EXTRACTED TEXT:
────────────────────────────────────────
Case in point: in September, Facebook revealed that over 30 million user profiles were breached, with key personal data including names, contact information, gender, relationship status and location check-ins being compromised, and potentially exposed to data thieves.
The recent Facebook breach comes at a time when law enforcement and information technology security specialists deem data fraud protection to be a big issue, and a big challenge - for Facebook users, companies and organizations, and even the federal government.
Recent data from Experian, (EXPGY) one of the three major credit reporting firms, shows that, while companies share the blame for the recent uptick in data breaches, consumers are at fault, too - even as they downplay the threat from a cyber-breach.
According to the credit ratings giant . . .
- 64% think it's too much of a hassle to worry about securing personal information online.
- Only 26% of people search for themselves online to see if anyone else is using their identity.
- The number one perceived threat is data breaches, followed by email scams.
Yet 69% of U.S. adults (69%) say they use social media platforms like Facebook according to the Pew Research Center.
Americans use social media sites like Facebook for different purposes, including keeping tabs on friends and family, reconnecting with old friends, checking out the news, and to advance their hobbies, lifestyle interests and careers.
In doing so, Facebook users may be leaving themselves vulnerable to identity thieves, primarily by "oversharing" personal information that I.D. fraudsters can use to steal their personal data.
Even data as seemingly simple as your home address could be enough for a cyber-thief to crack your online identity. In that regard, it's imperative that you monitor and protect what you're sharing on Facebook.
What Is Facebook Fraud?
To understand Facebook fraud protection, recognize the meaning of social media fraud, as well, as the two are commonly linked.
Data fraud, often linked to identity theft and identity fraud, is defined by the U.S. Department of Justice as "all types of crime in which someone wrongfully obtains and uses another person's personal data in some way that involves fraud or deception, typically for economic gain.
Data fraud is often triggered by data breaches - the theft of sensitive, confidential information by unauthorized individuals who usually use that stolen data to commit cyber fraud - just like the one Facebook recently experienced.
By and large, data breaches can mean the theft of consumer finance data (like a Social Security number of bank account PIN and password); the theft of personal data; or the theft of intellectual property.
────────────────────────────────────────
SUPPLIED MATERIAL:
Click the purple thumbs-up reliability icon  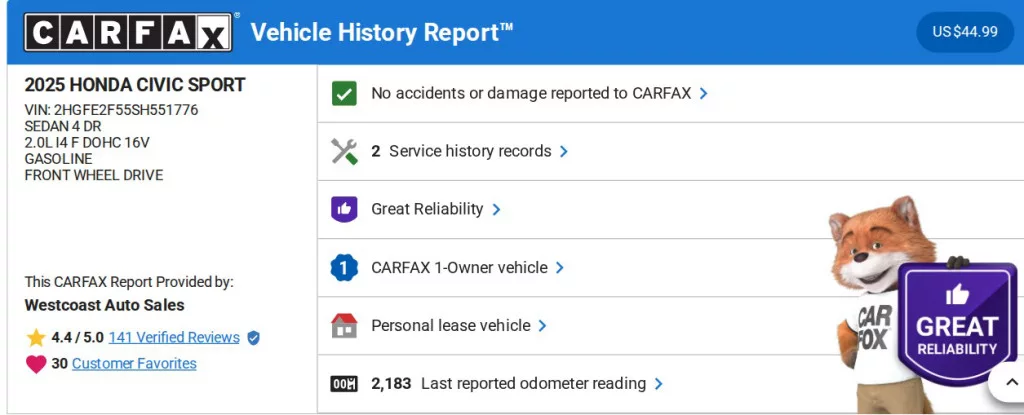click(344, 209)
────────────────────────────────────────
REQUIRED ACTIONS:
a: Repeat the Facebook fraud passage from "In doing so, Facebook" to "are commonly linked.".
b: Write the next part of the Facebook fraud passage, picking up after its last sentence.
The data plays no part in this exercise.

WRITTEN RESPONSES:
a:
In doing so, Facebook users may be leaving themselves vulnerable to identity thieves, primarily by "oversharing" personal information that I.D. fraudsters can use to steal their personal data.
Even data as seemingly simple as your home address could be enough for a cyber-thief to crack your online identity. In that regard, it's imperative that you monitor and protect what you're sharing on Facebook.
What Is Facebook Fraud?
To understand Facebook fraud protection, recognize the meaning of social media fraud, as well, as the two are commonly linked.

b:
While Facebook offers users stringent security options, especially in its "Privacy Settings" page, it's really up to you to protect your data as a Facebook user - online and off-line.
Seven Facebook Scams to Watch Out for
Let's take a look at Facebook fraud specifically, examine the different scams fraudsters use on Facebook, and shine a light on effective ways consumers can protect their identities on Facebook.
1. The "See Who's Viewed Your Profile" Scam
This gambit tries to steer you toward a clickable link, and not toward any direct data showing who's viewed your Facebook profile. Instead, you'll likely be sent to a survey, gift card offer or content web page where you'll be asked to submit personal data, which a fraud artist can use to either sell your personal information, or use it themselves to commit some sort of identity theft fraud. Always know that Facebook doesn't monitor who is looking at your profile, like LinkedIn does.
2. The "See Who's Blocked You" Scam
Similar to the "view your profile" scam listed above, this tactic promises to provide a list of people and organizations that have blocked you on Facebook. Bypass any of these requests completely. By company policy, Facebook does not share the software data sets needed to show anyone who's blocking who.
3. The Facebook "Video" Scam
This scam is aimed at the inner ego of a Facebook user. It promises to release a social media video of you (or you as a part of a larger group) that has gotten a ton of "likes" on Facebook. Don't click on the link. There is no video, but there is a data thief who will take the information you provide and build a step-by-step targeted attack against your personal data.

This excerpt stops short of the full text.